Q. I watched the "short-necked clam battle" the other night on Food Network, and one or two of the dishes they cooked up looked pretty good, and I thought I would invite a few friends over and prepare my own short-necked clam dishes, but I can't seem to find any available around here. The lady at the Winn-Dixie seafood shop didn't know what I was talking about and went so far as to say I was crazy for asking. Bruno's has closed, and I was thrown out of the Waffle House when I asked what short-necked clam dishes they had on their menu. JoAnne, just what the heck is a short-necked clam, and where do I have to go to buy some? I want to be able to say, "the short-necked clam battle is over!" in my own kitchen. Thank you for your time.
— "Louis P. Russell"
A. You just never know when a little something is going to come along that will expand your vision to realms never before imagined. Such is the case with this question. Who'd ever have thought that I'd spend a sunny Saturday in March delving into the exotica (and even erotica) of a lowly mollusk? Before your question, I never even knew a clam had a neck. (I also didn't know about clam cytoscopy (a kind of surgery of the bladder!) or that the Church of Scientology has a Web site called the ClamBed, where you can find out about a special lie detector-type machine that reads your true nature and is favored highly by John Travolta and Priscilla Presley.)
I knew, of course, about "no-neck monsters" from Blanche Dubois, and I even went to school with a few of them. I'm also well acquainted with long-neck beer. The redneck and the turtleneck are familiar to me, as are rubbernecking and, yes, just plain necking. And only recently I discovered the colorful local cultural icon known as "the pencil-neck geek." But never had I knowingly come into contact with a short-neck clam.
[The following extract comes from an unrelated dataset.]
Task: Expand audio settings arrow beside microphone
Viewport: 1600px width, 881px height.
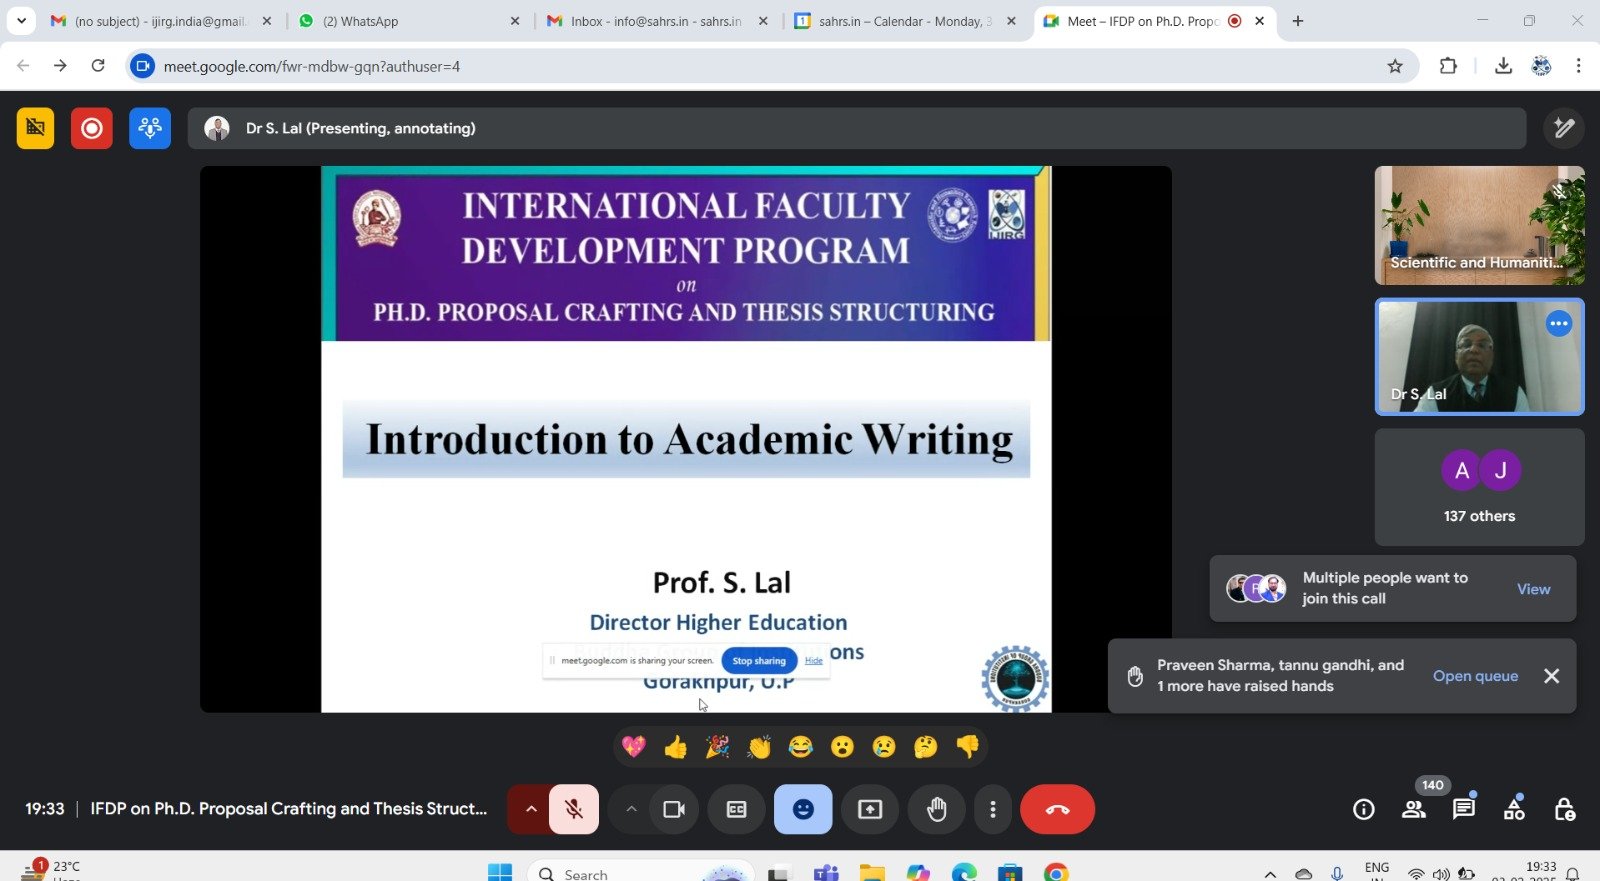Action: 531,809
And, yes, a clam does have a neck. It's between the tube-like siphon (through which the clam gets water and stuff) and that gelatinous goo that we eat. (I guess we eat the neck, too—I've never heard of denecking a clam—but I can't swear to it.) Not only is the neck small; the whole clam is just a couple of inches long, shell and all. The short-neck clam is also called the asari clam. Clams also have a mouth and teeth, but these are not anywhere near the neck. Go figger. And a clam's got a foot, too, but no toes. (FYI: Among the 15,000 clam varieties, the largest is nearly five feet long! How much of that is neck I don't know.)
Now, to your basic question: Where can you get some of these little delicacies. They seem to have a lot of them in China, Japan, Korea and Viet Nam. I've found for you some fish markets in Ho Chi Minh City that will ship them to you, frozen. Try Anh Truc or Acquatic Products Trading Co. first. I believe you'll be quite happy with the short-necks from either of these. If, however, you prefer to dig your own, I recommend the estuaries of Oregon. The good thing about digging short-neck clams is that their necks are too short for them to to get very deep so you don't have to do much digging. Look for them in the eel grass, near the cockles. And the good thing about digging them in Oregon, according to Mr. Kenn Oberrecht, is that it requires "no license, little equipment, and no trendy attire." (Humph! I'd wear trendy attire if I wanted to. When I was in the eighth grade, I bought some pants known as clam diggers. You're welcome to borrow them. They certainly won't fit me anymore—come closer to fitting the clams.
Actually, I've been thinking we might get somebody to stock the Yazoo River with short-necks. Maybe some of the Nissan folks can bring us back some short-necks from Japan next time they go. Yazoo short-necks—just think of it!
Hope this puts an end to the short-neck clam battle in your kitchen." Bon Appetit!